HarmoQ: Harmonized Post-Training Quantization for High-Fidelity Image
Hongjun Wang, Jiyuan Chen, Xuan Song, Yinqiang Zheng
TL;DR
HarmoQ targets efficient, high-fidelity image super-resolution under post-training quantization by uncovering a fundamental asymmetry: weight quantization mainly degrades structural similarity while activation quantization harms pixel-level accuracy. It introduces a unified three-step framework—Structural Residual Calibration, Harmonized Scale Optimization, and Adaptive Boundary Refinement—to jointly mitigate the coupled quantization errors. The approach provides closed-form solutions for weight calibration and scale, plus gradient-based boundary refinement, and demonstrates substantial PSNR/SSIM gains at 2-bit and 3-bit quantization, along with notable speedups and memory reductions on HPC GPUs. By systematically analyzing weight–activation coupling and proposing a principled optimization flow, HarmoQ enables robust, efficient deployment of high-quality SR models on resource-constrained devices.
Abstract
Post-training quantization offers an efficient pathway to deploy super-resolution models, yet existing methods treat weight and activation quantization independently, missing their critical interplay. Through controlled experiments on SwinIR, we uncover a striking asymmetry: weight quantization primarily degrades structural similarity, while activation quantization disproportionately affects pixel-level accuracy. This stems from their distinct roles--weights encode learned restoration priors for textures and edges, whereas activations carry input-specific intensity information. Building on this insight, we propose HarmoQ, a unified framework that harmonizes quantization across components through three synergistic steps: structural residual calibration proactively adjusts weights to compensate for activation-induced detail loss, harmonized scale optimization analytically balances quantization difficulty via closed-form solutions, and adaptive boundary refinement iteratively maintains this balance during optimization.

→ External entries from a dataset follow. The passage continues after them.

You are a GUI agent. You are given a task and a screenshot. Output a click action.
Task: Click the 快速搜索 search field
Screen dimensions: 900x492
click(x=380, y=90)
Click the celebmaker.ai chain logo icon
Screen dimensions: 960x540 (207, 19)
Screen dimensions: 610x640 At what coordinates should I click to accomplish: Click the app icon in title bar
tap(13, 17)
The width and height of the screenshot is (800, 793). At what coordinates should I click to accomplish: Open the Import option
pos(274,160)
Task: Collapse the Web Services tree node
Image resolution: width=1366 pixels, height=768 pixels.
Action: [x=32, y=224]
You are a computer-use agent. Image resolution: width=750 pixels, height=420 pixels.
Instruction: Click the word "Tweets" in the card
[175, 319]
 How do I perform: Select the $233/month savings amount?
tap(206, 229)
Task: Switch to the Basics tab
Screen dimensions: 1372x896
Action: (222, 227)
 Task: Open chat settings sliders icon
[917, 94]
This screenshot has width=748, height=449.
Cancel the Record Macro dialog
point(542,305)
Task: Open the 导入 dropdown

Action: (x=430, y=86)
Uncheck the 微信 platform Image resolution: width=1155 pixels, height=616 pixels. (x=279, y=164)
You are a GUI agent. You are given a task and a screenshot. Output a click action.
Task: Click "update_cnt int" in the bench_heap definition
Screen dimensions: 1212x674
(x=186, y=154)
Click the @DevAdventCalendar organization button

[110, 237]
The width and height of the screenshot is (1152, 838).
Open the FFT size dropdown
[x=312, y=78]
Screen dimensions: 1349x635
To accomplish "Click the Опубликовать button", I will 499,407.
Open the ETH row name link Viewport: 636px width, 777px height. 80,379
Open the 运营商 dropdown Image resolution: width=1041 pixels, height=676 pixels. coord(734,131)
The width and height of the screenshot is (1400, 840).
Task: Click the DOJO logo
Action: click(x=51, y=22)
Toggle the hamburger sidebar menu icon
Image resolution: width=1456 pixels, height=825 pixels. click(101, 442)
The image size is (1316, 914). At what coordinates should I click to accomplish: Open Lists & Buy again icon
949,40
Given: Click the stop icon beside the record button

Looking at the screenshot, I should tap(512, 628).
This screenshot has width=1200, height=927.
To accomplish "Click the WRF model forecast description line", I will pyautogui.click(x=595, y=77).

Experiments show HarmoQ achieves substantial gains under aggressive compression, outperforming prior art by 0.46 dB on Set5 at 2-bit while delivering 3.2x speedup and 4x memory reduction on A100 GPUs. This work provides the first systematic analysis of weight-activation coupling in super-resolution quantization and establishes a principled solution for efficient high-quality image restoration.